This Pandemic Demands More Than a Few Health Care Tweaks. We Must Socialize the Hospitals.
In response to the pandemic, some governors are starting to reorganize their health systems to limit destructive competition and coordinate care between private and public hospitals. But we need to think bigger: a fully public, universal hospital system modeled on the UK’s National Health Service.
The pandemic has laid bare the deadly dysfunctions of market competition compelling even centrist Democrats to rethink how health care is delivered and financed.
New York Governor Andrew Cuomo — a fierce opponent of progressive policies — has merged private and public hospitals into a single, de facto statewide public health system to coordinate patient capacity, equipment, and staff. All of the state’s hospitals are now required to act as a single “network” for admissions, meaning patients can go to any facility without regard to insurance coverage. In order to prevent any one hospital from being overwhelmed, patients are being transferred from New York City to Upstate New York, and doctors and nurses vice versa. In private hospitals, where beds are paid for by patients and insurance, these transfers defy the normal incentive to keep beds full.
When the crisis first hit New York there was no coordinated response, resulting in overcrowding and shortages of staff and equipment. Some hospitals were bursting at the seams with patients, while others had empty beds. Public hospitals were setting up outpatient testing centers, while private ones were not. Staff in some hospitals had plenty of personal protective equipment (PPE), while nurses elsewhere were wearing trash bags for gowns.
It wasn’t until the state forcefully intervened that hospitals started working together. An emergency executive order issued March 23 empowered the health commissioner, Howard Zucker, to take over hospitals with just twenty-four hours notice if they fail to comply with orders. Zucker has yet to do so, but the threat alone is powerful.
In addition to coordinating hospitals, Cuomo and the governors of six neighboring states (New Jersey, Pennsylvania, Delaware, Connecticut, Massachusetts, and Rhode Island) recently announced they’re forming a consortium to purchase and allocate PPE and medical supplies on a massive, regional scale.

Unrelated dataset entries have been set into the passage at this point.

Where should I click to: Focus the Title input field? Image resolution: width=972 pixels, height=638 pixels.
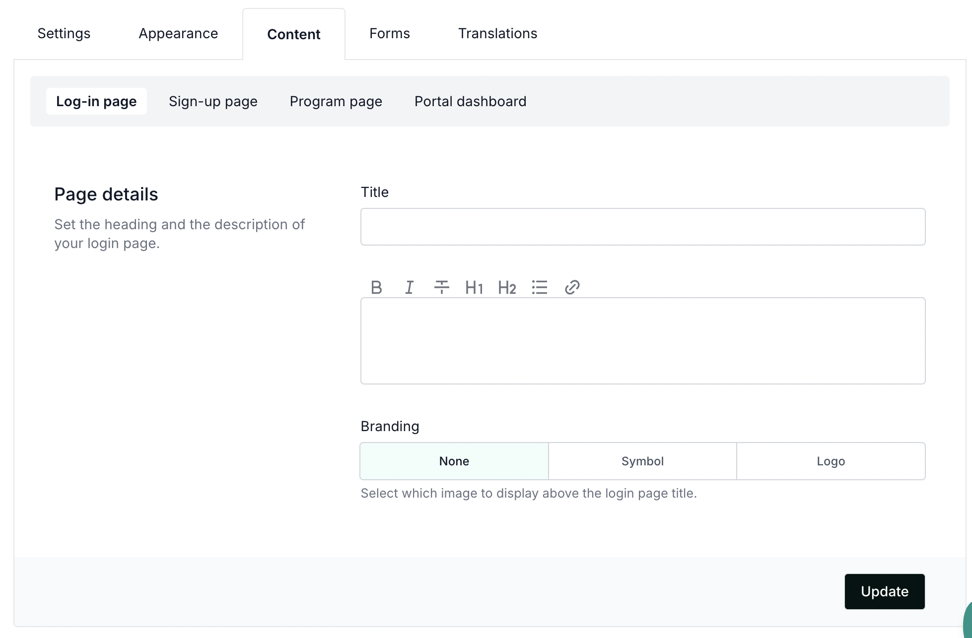[x=643, y=227]
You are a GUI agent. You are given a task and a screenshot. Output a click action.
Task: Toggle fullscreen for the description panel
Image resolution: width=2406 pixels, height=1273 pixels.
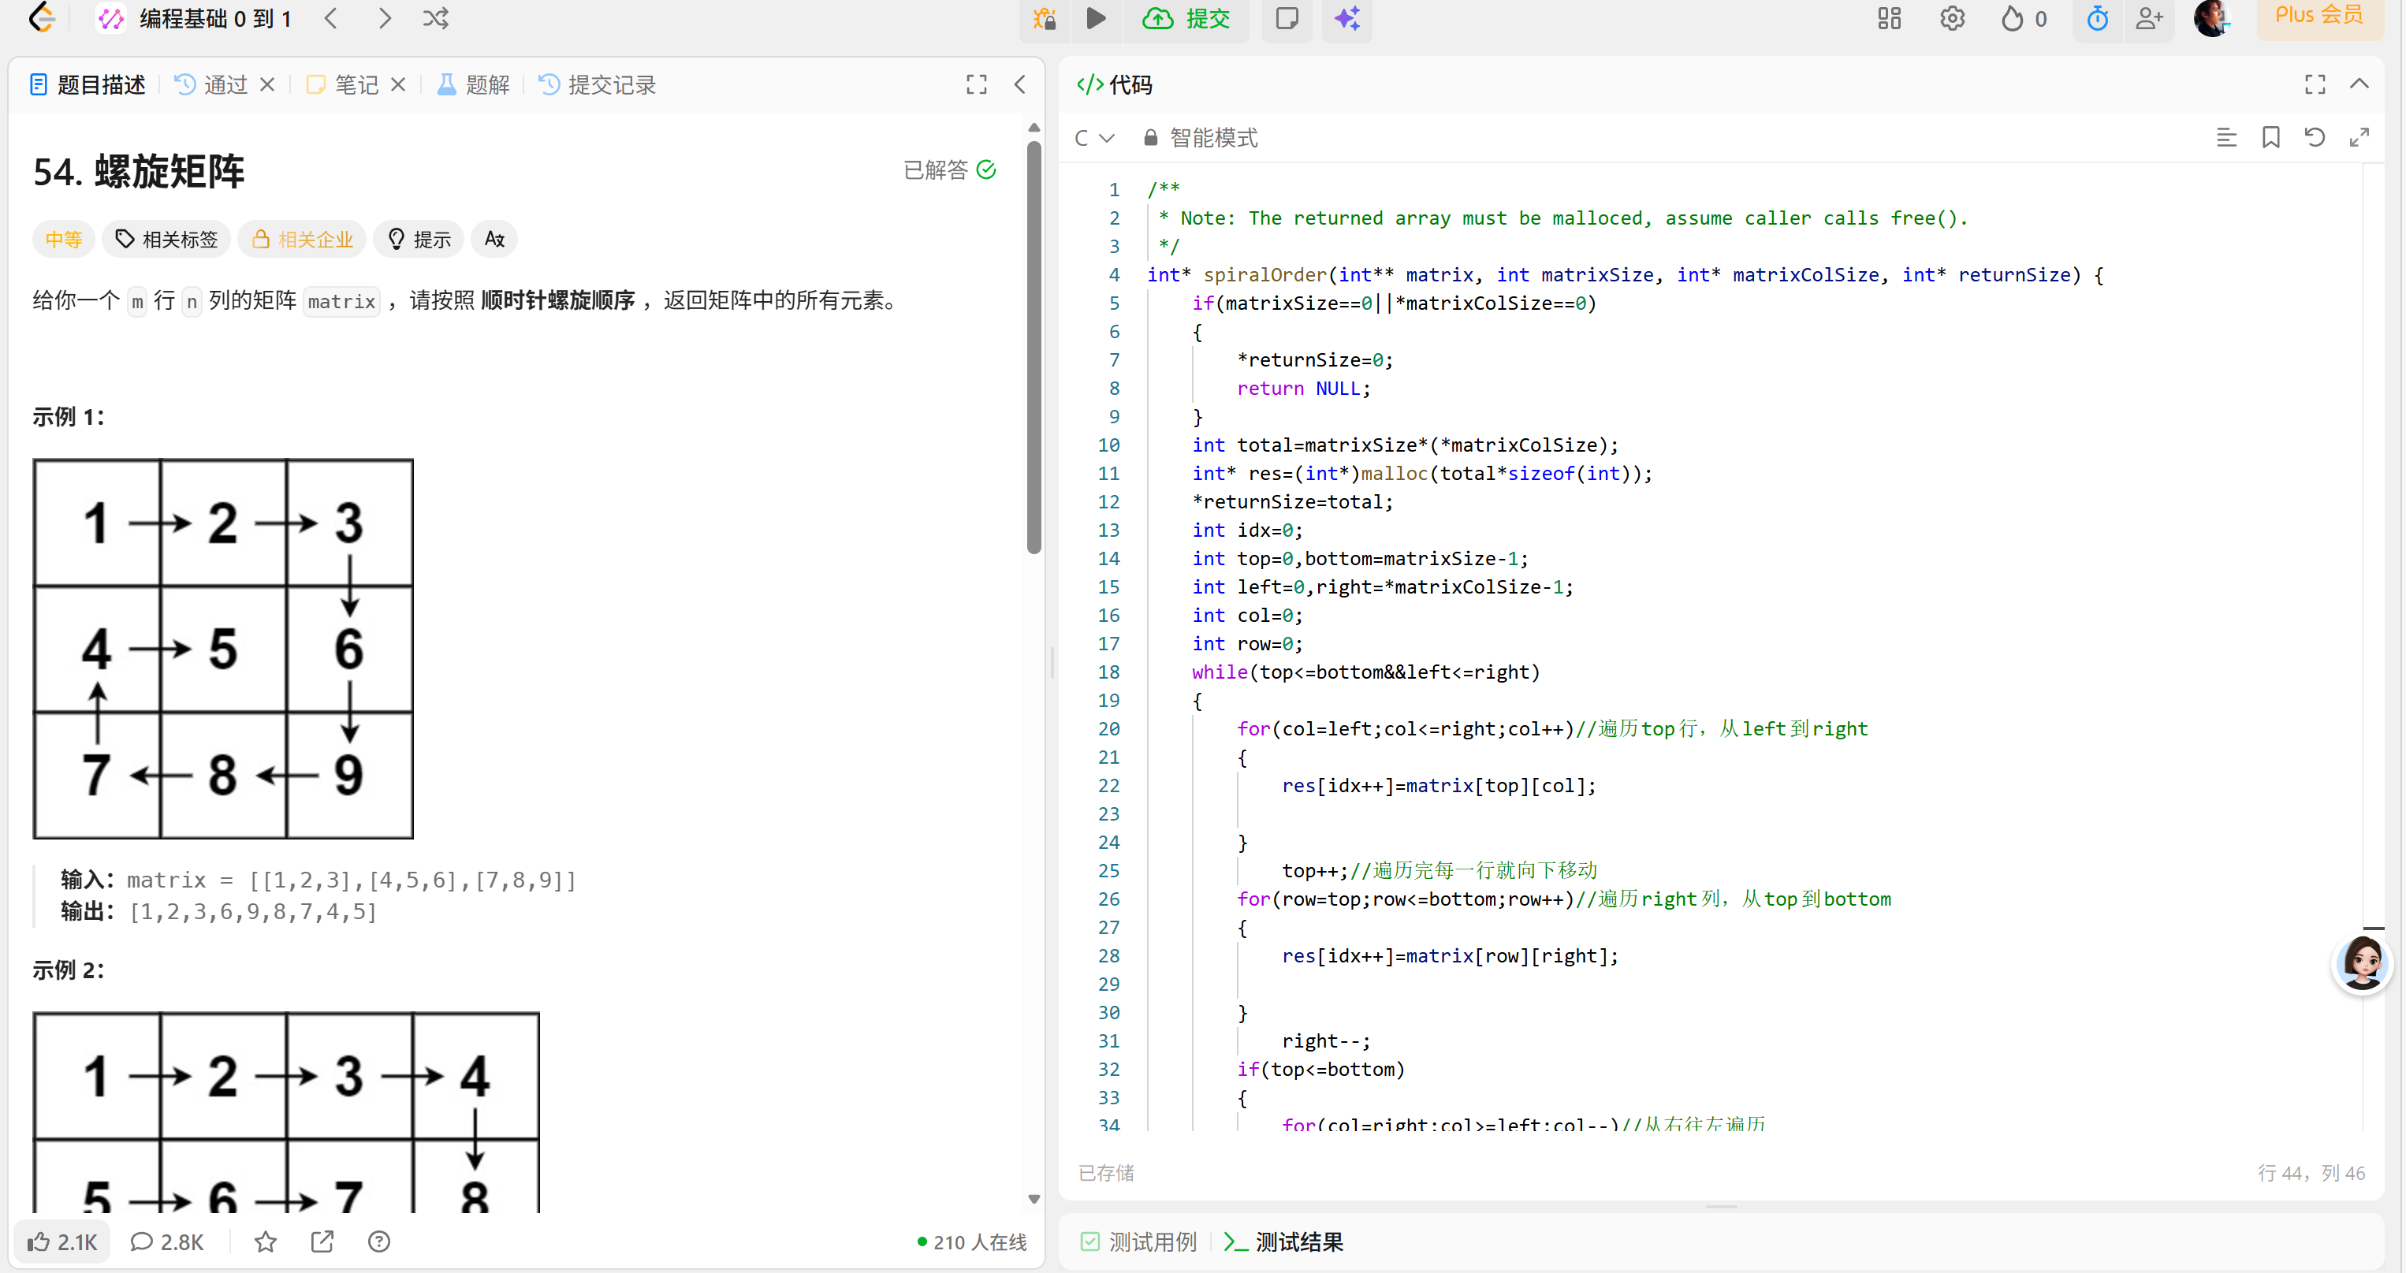click(975, 84)
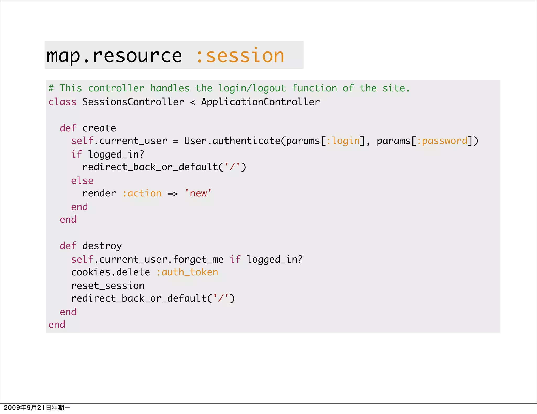Click 'forget_me' in the destroy method
This screenshot has width=537, height=414.
point(198,260)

Again, intense competition and lack of coordination were the impetus. A frantic scramble had erupted early in the crisis between states, private hospitals, and the federal government, as each entity tried to outbid the other for PPE and ventilators.
The new regional supply chain will boost purchasing power so the states can bargain more effectively on the international market. Cooperation, rather than cutthroat competition, is the goal. The new regional bloc will also mandate that every hospital keep a stockpile of PPE that can last up to ninety days — a response to the industry practice of “just-in-time” production that cuts costs by minimizing inventories.
Like other states, New York entered the pandemic already in a crisis of sorts, after years of hospital closures and cost-cutting that had produced dangerous staffing ratios. With just twenty public hospitals (compared to 176 private), the state’s private-heavy system has been deepening racial and economic inequalities. The hospitals with the fewest resources are often those serving working-class neighborhoods, many of them communities of color. Queens, the Bronx, and Brooklyn have been hit the worst in this crisis but have the fewest beds. The hospitals with the most resources are the ones with the largest shares of privately insured patients, as opposed to uninsured patients or patients on Medicare and Medicaid. The latter tend to get offloaded onto the public health care system.
A Better System
Cuomo and company are taking these rapid steps out of desperation. They don’t support Medicare for All, much less a UK-style national system that would bring health care under a single, unified umbrella. Cuomo is even calling for cuts to Medicaid amid the crisis.
It’s also unclear if the New York’s Department of Health is getting private and public hospitals to truly coordinate in a single system. Despite promising press conferences in March, it was the national guard that expropriated ventilators last month.
What we really need is democratic control — not private coordination.
Federal relief is necessary to keep services going in this time of critical need, but as the pandemic progresses hospitals are becoming increasingly reliant on it. If federal relief dries up, many hospitals will go bankrupt. Who will buy these hospitals? Who will care for their costly patients? Public dollars have subsidized this collapsing system long enough. We should bring all private hospitals into public ownership.
Likewise, forming regional state pacts could reduce destructive competition, but it pales in comparison to the federal government could achieve for every state. The United States should centrally purchase supplies for hospitals and, where this falls short, use the Defense Production Act to scale up PPE production nationwide.
Just as emergency responses to the destruction of World War II were the basis for creating Britain’s National Health Service, COVID-19 responses could be the basis for building an American national health service. Cuomo apparently recognizes the failures of the market, but his deference to private property rights stops him shy of what we really need. To attack this pandemic, and future crises, we must reorganize our failing, fragmented health system into a truly integrated public health system that serves human needs — not profits.